Applying wind tunnel studies and aerodynamics to movement ecology
Biologists have historically used wind tunnel studies to measure biomechanics and fluid dynamics of flying animals (birds, bats or insects) and plant seeds. The advantage of a wind tunnel study is that it simplifies the complexity of the natural environment, allowing for repeatable and controllable measurements. Using two studies, we demonstrate how wind tunnel investigations and flow diagnostics can be applied to conservation-related problems. In our first study, we measure the kinematics and aerodynamics of prairie plant seeds to investigate seed dispersal mechanisms. To quantify the dispersal potential of different prairie plant seeds we recorded high-speed video to analyze kinematics of seeds and we used particle image velocimetry to visualize the aerial footprint of seeds in a vertical wind tunnel. Our second study looks at the temperature dependence of butterflies in the context of habitat edges. To investigate the sensitivity of butterflies to environmental parameters, we allowed butterflies to fly freely in a wind tunnel that was divided into two parts, with one environmental variable (in this case temperature) varying between the two parts. An identical food source in each compartment was provided and the butterflies’ preference was recorded, and analyzed.
Seed dispersal ability of native seeds can improve restoration efforts, while non-native and weed seeds can threaten both native landscapes and crops. Our results show that non-plumed seeds tend to spin and rotate, and are highly unstable in the airflow, while plumed seeds are very stable. Some plume designs are aerodynamically more robust than others. Dandelion seeds show a continuous wake structure, while others, (e.g., false boneset), show vortex breakup. These differences could explain why dandelion seeds tend to disperse further and are more common and widespread than native prairie plants.

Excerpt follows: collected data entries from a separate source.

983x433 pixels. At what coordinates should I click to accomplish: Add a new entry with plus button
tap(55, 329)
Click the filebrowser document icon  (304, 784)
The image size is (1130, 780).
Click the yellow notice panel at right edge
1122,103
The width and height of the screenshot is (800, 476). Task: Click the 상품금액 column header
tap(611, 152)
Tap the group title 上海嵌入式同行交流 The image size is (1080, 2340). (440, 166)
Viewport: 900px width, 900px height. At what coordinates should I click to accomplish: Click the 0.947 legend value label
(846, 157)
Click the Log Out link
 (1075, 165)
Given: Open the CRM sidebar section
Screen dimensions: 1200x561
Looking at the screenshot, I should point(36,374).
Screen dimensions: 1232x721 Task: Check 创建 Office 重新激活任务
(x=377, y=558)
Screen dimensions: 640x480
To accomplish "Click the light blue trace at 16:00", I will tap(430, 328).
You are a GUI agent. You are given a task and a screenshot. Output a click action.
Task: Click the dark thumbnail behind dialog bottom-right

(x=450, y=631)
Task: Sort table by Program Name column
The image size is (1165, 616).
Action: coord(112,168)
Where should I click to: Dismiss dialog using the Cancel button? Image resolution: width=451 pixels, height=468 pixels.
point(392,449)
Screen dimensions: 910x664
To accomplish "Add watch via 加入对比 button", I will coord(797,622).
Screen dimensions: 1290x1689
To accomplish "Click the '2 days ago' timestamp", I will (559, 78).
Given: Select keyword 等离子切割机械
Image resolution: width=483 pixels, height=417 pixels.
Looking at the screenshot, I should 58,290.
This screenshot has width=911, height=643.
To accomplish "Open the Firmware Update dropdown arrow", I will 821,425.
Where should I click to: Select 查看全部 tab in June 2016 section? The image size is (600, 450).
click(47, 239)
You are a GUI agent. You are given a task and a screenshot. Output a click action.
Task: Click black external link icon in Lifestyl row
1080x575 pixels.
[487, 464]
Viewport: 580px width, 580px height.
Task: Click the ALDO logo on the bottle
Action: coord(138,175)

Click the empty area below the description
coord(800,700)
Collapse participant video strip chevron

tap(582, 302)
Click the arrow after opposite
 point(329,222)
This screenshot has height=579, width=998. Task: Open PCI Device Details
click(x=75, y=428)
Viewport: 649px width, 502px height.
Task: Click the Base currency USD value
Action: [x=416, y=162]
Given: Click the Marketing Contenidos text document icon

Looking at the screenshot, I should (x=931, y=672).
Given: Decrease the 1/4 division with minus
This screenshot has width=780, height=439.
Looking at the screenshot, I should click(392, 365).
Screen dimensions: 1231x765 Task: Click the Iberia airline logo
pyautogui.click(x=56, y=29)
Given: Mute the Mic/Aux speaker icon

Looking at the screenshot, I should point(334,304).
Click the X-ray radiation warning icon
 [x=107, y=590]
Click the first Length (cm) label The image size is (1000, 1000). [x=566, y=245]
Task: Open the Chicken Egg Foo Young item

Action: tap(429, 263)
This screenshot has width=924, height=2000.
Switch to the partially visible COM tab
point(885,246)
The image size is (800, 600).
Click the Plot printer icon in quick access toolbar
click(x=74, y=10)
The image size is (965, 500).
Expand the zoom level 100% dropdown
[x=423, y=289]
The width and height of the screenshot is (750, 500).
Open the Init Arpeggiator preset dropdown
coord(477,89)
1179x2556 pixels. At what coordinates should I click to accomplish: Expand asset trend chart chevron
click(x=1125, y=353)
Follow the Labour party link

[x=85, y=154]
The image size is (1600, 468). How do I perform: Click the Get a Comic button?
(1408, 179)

Some grassland butterfly species show differential probabilities of crossing habitat edges between different land cover types. In highly fragmented landscapes, these behavioral responses to edges could influence butterfly dispersal and thereby affect population isolation. One reason for this edge response could be a temperature change between land cover types. Our results show species-dependent temperature preferences. Some species (e.g., Papilio lowii) had a significant preference for the warm side of the wind tunnel, whereas others (e.g., Papilio polytes) showed a significant preference for the cold side. These results validate our technique, providing a basis for future research to understand the underlying reasons for butterfly responses to habitat edges.